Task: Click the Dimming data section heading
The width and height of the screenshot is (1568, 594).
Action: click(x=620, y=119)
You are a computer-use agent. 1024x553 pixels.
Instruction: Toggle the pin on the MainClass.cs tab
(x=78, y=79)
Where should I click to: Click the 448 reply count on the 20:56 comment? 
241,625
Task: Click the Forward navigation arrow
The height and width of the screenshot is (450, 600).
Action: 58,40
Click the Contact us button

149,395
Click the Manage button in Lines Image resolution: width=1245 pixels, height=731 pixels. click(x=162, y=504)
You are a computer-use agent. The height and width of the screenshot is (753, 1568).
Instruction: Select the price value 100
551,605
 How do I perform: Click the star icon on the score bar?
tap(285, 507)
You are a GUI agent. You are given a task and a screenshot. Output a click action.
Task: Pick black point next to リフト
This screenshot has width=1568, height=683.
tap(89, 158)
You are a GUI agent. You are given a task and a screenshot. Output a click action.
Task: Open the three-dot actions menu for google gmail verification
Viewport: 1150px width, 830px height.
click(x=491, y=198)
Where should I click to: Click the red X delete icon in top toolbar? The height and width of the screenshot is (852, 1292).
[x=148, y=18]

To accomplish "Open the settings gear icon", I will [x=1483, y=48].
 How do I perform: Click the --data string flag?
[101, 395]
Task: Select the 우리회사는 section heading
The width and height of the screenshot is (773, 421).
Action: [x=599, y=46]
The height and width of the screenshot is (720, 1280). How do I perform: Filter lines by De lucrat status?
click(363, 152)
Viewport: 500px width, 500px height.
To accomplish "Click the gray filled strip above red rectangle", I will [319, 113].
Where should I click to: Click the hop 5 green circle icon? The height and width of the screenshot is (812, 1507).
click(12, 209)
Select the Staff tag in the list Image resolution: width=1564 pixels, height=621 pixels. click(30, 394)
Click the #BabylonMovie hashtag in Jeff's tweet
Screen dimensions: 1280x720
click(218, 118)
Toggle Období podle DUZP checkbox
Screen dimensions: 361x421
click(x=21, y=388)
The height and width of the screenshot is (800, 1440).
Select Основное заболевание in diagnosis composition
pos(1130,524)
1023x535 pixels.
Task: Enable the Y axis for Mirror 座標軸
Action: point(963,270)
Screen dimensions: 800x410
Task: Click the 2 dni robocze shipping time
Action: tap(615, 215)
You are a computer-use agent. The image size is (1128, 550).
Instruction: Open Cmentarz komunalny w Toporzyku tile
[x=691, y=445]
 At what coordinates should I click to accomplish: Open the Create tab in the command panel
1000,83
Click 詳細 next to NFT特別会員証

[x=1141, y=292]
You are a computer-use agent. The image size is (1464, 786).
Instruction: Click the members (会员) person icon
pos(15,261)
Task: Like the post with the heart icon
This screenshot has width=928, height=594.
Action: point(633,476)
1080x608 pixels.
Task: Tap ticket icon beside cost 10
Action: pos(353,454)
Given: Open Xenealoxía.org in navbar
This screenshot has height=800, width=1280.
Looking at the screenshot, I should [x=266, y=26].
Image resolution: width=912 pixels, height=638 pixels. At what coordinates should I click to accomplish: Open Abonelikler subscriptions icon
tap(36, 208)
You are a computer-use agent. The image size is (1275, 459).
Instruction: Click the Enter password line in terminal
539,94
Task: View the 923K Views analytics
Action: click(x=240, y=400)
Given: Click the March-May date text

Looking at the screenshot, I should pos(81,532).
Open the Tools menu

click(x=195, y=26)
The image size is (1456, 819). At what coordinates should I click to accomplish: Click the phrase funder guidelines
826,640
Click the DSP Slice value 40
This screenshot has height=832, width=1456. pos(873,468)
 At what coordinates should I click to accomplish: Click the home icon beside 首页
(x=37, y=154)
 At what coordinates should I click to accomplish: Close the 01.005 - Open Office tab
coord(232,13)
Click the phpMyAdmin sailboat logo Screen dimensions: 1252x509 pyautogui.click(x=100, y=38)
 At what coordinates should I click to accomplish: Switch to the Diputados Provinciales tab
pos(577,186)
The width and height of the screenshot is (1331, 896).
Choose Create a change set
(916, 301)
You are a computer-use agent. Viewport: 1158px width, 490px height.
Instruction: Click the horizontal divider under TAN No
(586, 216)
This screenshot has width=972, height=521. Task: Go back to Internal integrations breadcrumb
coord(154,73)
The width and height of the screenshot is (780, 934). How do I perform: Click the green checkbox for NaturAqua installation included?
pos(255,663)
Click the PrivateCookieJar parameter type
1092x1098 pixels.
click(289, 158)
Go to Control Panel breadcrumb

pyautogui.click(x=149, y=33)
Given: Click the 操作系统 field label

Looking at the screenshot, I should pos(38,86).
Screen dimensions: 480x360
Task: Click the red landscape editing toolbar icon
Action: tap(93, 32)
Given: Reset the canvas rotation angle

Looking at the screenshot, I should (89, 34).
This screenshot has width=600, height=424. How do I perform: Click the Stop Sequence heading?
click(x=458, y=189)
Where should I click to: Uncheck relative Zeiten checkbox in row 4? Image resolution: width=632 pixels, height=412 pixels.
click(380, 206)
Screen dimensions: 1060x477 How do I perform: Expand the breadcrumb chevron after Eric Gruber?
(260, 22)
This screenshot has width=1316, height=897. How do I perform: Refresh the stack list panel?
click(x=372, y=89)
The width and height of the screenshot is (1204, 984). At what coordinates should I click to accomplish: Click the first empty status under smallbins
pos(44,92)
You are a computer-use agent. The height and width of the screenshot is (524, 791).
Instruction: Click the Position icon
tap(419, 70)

• • • • •

**What to do:** Find the lines in the data that hold the word "computer". Reply with how many there are and nothing more.

**Output for this task:** 7